> [THE PROBLEM]
Please write out all of the entries without altering anything.

> [Saved entries]

_____

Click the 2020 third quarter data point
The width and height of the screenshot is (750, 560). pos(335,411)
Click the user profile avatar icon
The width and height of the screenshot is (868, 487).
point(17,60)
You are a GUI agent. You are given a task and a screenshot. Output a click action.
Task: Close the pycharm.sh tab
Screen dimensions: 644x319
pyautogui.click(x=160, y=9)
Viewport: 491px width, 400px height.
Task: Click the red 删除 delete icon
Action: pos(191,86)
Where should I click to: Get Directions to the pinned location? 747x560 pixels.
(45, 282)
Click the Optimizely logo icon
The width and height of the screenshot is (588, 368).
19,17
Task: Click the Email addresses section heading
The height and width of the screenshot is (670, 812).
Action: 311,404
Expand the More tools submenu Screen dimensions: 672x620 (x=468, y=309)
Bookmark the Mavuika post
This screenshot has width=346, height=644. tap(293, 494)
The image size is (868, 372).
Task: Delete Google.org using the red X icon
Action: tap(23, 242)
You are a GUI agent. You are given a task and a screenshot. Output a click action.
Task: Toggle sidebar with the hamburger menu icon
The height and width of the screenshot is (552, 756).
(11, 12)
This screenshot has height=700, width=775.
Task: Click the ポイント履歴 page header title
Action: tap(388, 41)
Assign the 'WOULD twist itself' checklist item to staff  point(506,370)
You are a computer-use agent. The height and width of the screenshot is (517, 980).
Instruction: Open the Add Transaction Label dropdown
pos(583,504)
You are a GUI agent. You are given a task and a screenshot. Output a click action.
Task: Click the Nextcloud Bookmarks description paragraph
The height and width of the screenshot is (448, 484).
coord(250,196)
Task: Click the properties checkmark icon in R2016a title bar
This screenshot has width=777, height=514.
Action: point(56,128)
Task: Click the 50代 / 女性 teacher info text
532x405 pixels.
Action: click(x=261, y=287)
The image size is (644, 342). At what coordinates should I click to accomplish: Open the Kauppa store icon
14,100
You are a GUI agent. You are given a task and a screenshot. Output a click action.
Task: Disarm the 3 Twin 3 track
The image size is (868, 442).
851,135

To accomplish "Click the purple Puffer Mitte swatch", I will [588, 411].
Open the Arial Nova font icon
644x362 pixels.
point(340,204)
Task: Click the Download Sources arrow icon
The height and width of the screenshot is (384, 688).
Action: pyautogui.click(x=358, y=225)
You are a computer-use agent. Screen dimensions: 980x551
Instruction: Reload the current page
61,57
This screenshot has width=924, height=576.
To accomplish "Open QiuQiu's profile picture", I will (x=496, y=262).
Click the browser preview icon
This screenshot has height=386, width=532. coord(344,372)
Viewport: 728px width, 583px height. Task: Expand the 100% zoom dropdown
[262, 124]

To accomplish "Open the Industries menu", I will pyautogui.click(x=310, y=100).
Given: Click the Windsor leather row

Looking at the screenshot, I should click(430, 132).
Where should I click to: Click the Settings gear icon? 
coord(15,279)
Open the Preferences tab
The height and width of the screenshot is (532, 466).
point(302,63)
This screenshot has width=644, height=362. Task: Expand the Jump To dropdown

_____

> [EXERCISE ANSWER]
Click the 2020 third quarter data point
The width and height of the screenshot is (750, 560). pos(335,411)
Click the user profile avatar icon
The width and height of the screenshot is (868, 487).
point(17,60)
You are a GUI agent. You are given a task and a screenshot. Output a click action.
Task: Close the pycharm.sh tab
Screen dimensions: 644x319
pyautogui.click(x=160, y=9)
Viewport: 491px width, 400px height.
Task: Click the red 删除 delete icon
Action: pos(191,86)
Where should I click to: Get Directions to the pinned location? 747x560 pixels.
(45, 282)
Click the Optimizely logo icon
The width and height of the screenshot is (588, 368).
19,17
Task: Click the Email addresses section heading
The height and width of the screenshot is (670, 812).
Action: 311,404
Expand the More tools submenu Screen dimensions: 672x620 (x=468, y=309)
Bookmark the Mavuika post
This screenshot has width=346, height=644. tap(293, 494)
The image size is (868, 372).
Task: Delete Google.org using the red X icon
Action: tap(23, 242)
You are a GUI agent. You are given a task and a screenshot. Output a click action.
Task: Toggle sidebar with the hamburger menu icon
The height and width of the screenshot is (552, 756).
(11, 12)
This screenshot has height=700, width=775.
Task: Click the ポイント履歴 page header title
Action: tap(388, 41)
Assign the 'WOULD twist itself' checklist item to staff  point(506,370)
You are a computer-use agent. The height and width of the screenshot is (517, 980).
Instruction: Open the Add Transaction Label dropdown
pos(583,504)
You are a GUI agent. You are given a task and a screenshot. Output a click action.
Task: Click the Nextcloud Bookmarks description paragraph
The height and width of the screenshot is (448, 484).
coord(250,196)
Task: Click the properties checkmark icon in R2016a title bar
This screenshot has width=777, height=514.
Action: point(56,128)
Task: Click the 50代 / 女性 teacher info text
532x405 pixels.
Action: click(x=261, y=287)
The image size is (644, 342). At what coordinates should I click to accomplish: Open the Kauppa store icon
14,100
You are a GUI agent. You are given a task and a screenshot. Output a click action.
Task: Disarm the 3 Twin 3 track
The image size is (868, 442).
851,135

To accomplish "Click the purple Puffer Mitte swatch", I will [588, 411].
Open the Arial Nova font icon
644x362 pixels.
point(340,204)
Task: Click the Download Sources arrow icon
The height and width of the screenshot is (384, 688).
Action: pyautogui.click(x=358, y=225)
You are a computer-use agent. Screen dimensions: 980x551
Instruction: Reload the current page
61,57
This screenshot has width=924, height=576.
To accomplish "Open QiuQiu's profile picture", I will (x=496, y=262).
Click the browser preview icon
This screenshot has height=386, width=532. coord(344,372)
Viewport: 728px width, 583px height. Task: Expand the 100% zoom dropdown
[262, 124]

To accomplish "Open the Industries menu", I will pyautogui.click(x=310, y=100).
Given: Click the Windsor leather row

Looking at the screenshot, I should click(430, 132).
Where should I click to: Click the Settings gear icon? 
coord(15,279)
Open the Preferences tab
The height and width of the screenshot is (532, 466).
point(302,63)
This screenshot has width=644, height=362. Task: Expand the Jump To dropdown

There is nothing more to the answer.